The method of model building to be adopted here is to construct and analyse a minimal abstract and indirect representation of the way that spirituality potentially operates in the life of a patient. It aims to achieve similarity with the real-world phenomenon reported in the literature that is associated with spirituality. The model will therefore aim to be an

adequate representation of the significant features of spirituality within the palliative care context. This implies certain conditions must apply to the model such as the need to take account of progressive disease. The strategy of modelling therefore provides a method of theoretical investigation, which Weisberg argues happens in three stages:

In the first stage, a theorist constructs a model. In the second, she analyzes, refines, and further articulates the properties and

dynamics of the model. Finally, in the third stage, she assesses the relationship between the model and the world if such an

assessment is appropriate. If the model is sufficiently similar to the world, then the analysis of the model is also, indirectly, an analysis of the properties of the real-world phenomenon.185(p.208)

The starting point for the proposed model is to set out the intended scope of the phenomenon of spirituality that will be explicated as the elements of the model are articulated. Spirituality, or the ways in which people relate to and seek an ultimate or sacred reality, is part of our mental, personal and social life: it is both experienced and expressed, it refers to both the tangible and the immaterial. In relation to palliative care

spirituality narrates and interprets illness and dying: it is manifest in treatment decisions and in the experience of care, it provides a way of engaging with ultimate reality and facing mortality.

The physical world behind human experience is accessible to rational inquiry, and this should be pursued to develop a scientific understanding of the scientific questions about spiritual phenomena (such as the effect of prayer on the pain pathways). Spirituality also exists in a wider life-

context: it has rich personal, social, cultural, historical textures that

contribute to a holistic understanding and require other forms of enquiry, methods and explanations such as the theological or philosophical. Dupré considers how we understand human behaviour as a complex feature and capacity of human life and argues that, “Without in any way refusing the extraordinary range of knowledge that science has provided for us, there are subject matters that require a more synoptic and

integrative vision than the analytic methods of science allow”.186(p.185)

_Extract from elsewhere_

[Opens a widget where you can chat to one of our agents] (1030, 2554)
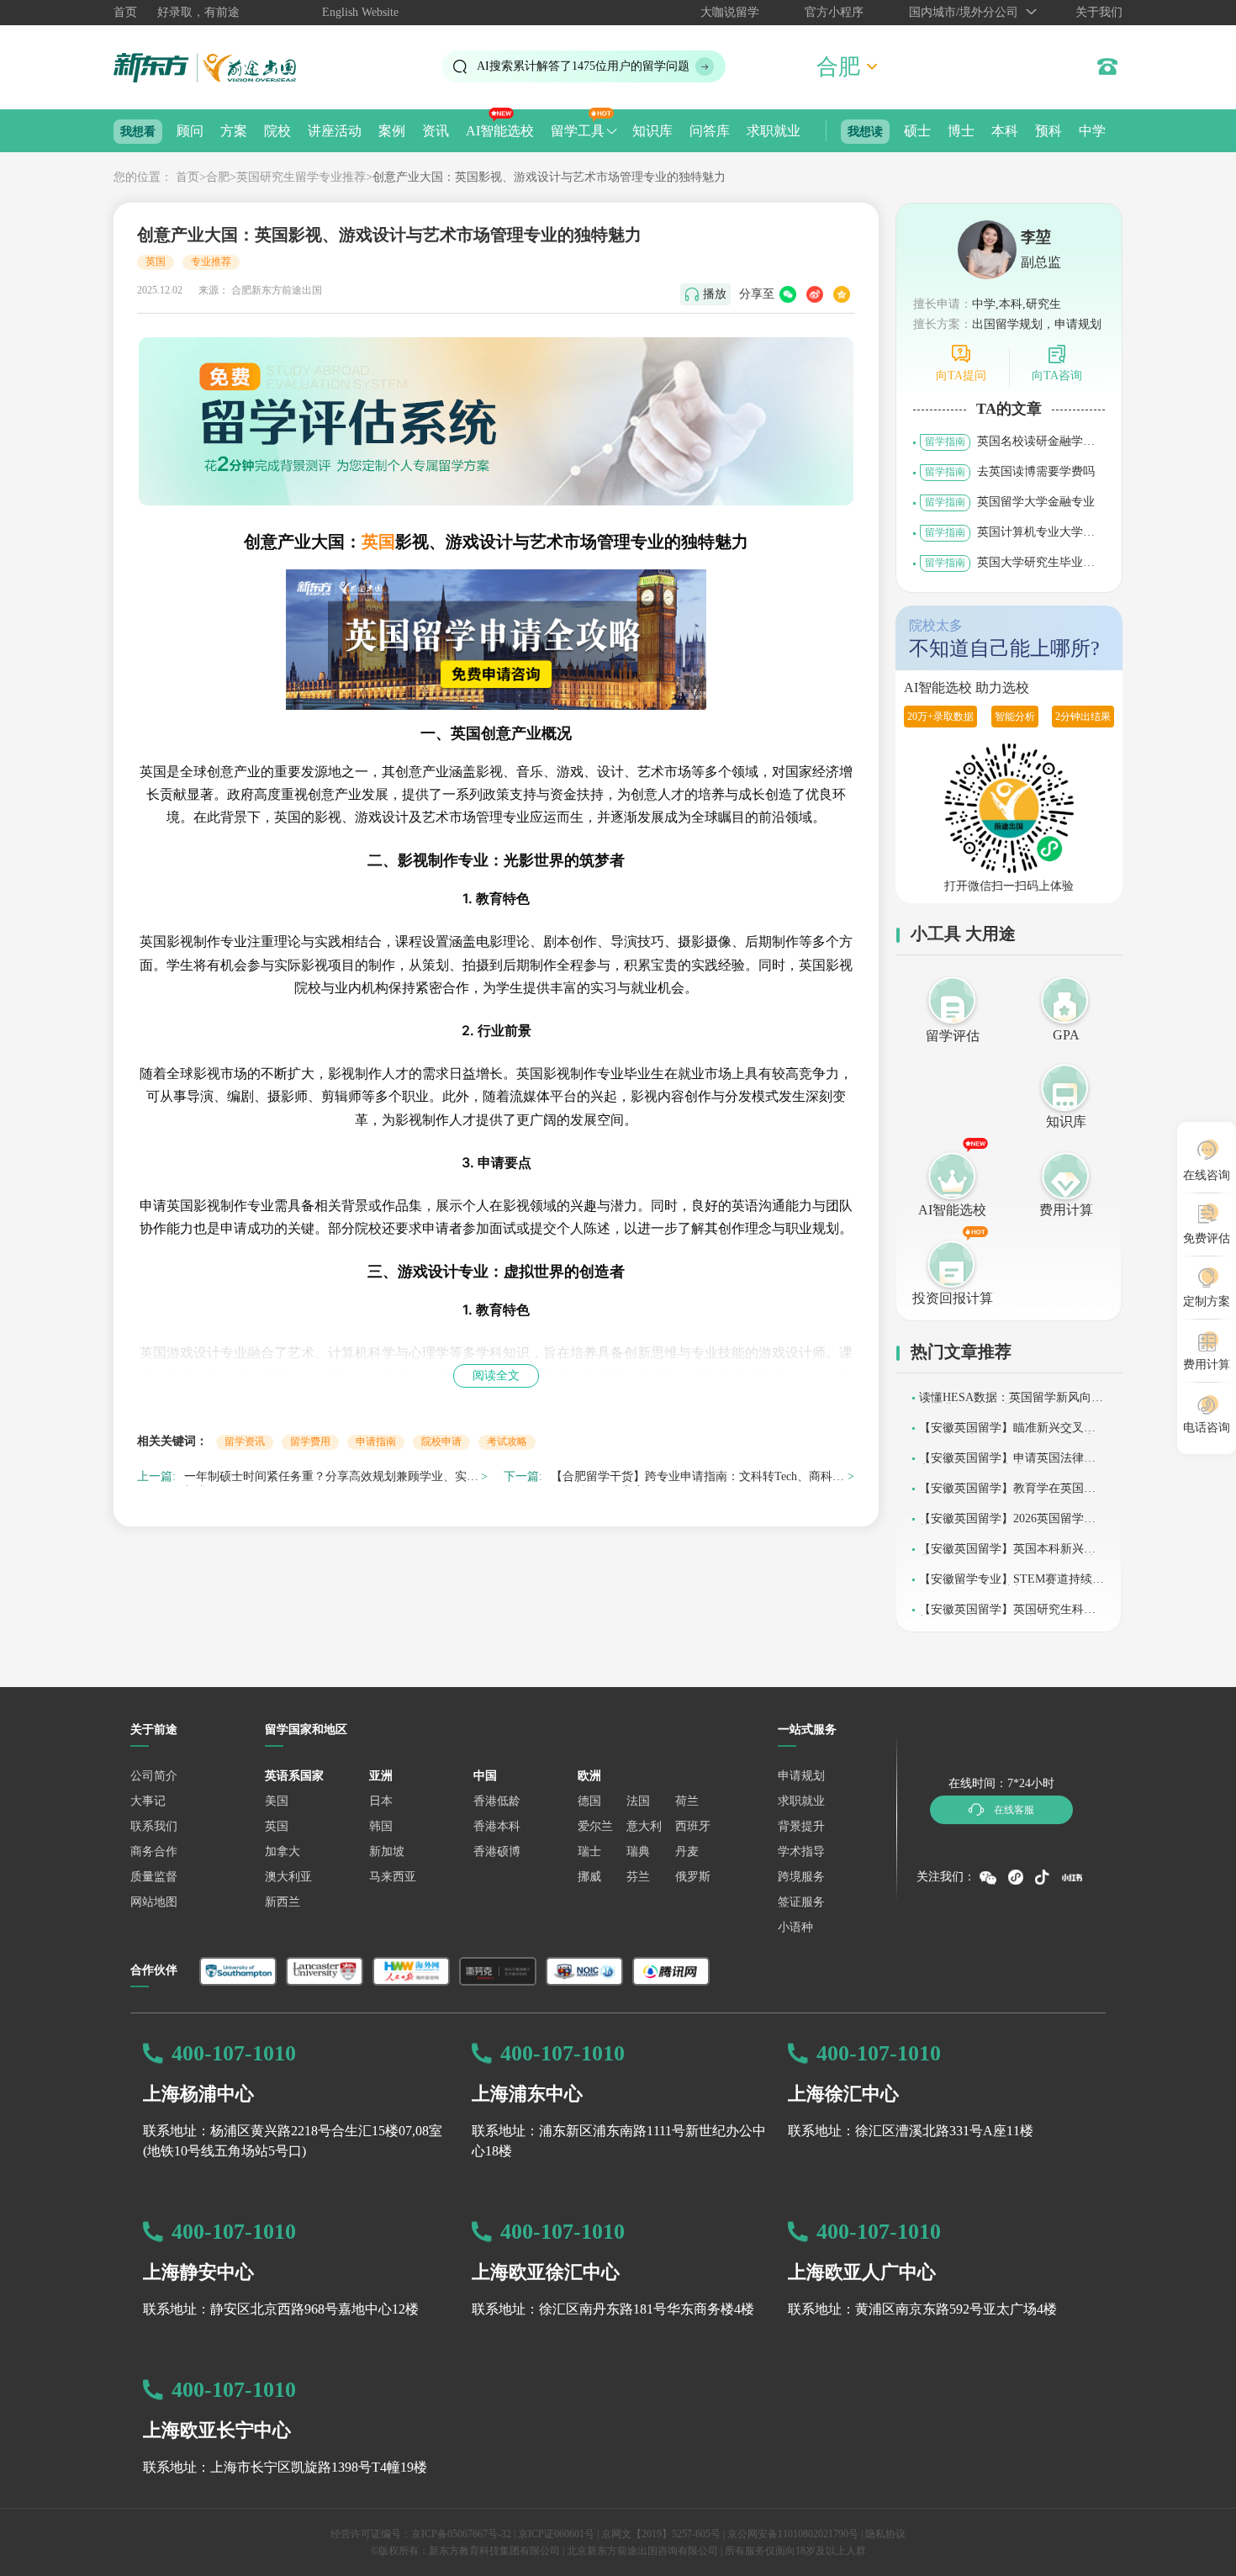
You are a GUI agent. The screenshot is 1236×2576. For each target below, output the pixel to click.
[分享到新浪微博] (814, 294)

Spirituality is a complex feature and capacity of human life, and

consequently a Synoptic Model of lived spirituality is proposed (Figure 2) based upon the key features of spirituality explored in Chapter 2. It aims to be realist in the sense that it includes both observable entities, such as practices and disease, and unobservable entities that purport to have causative effects, such as the abstract objects of belief and the content of

values. Where this model differs from others is that spirituality is a feature and capacity of the system as a whole in which people express and

experience spirituality individually, through others and through ‘objects’ that effect and mediate spirituality in the world.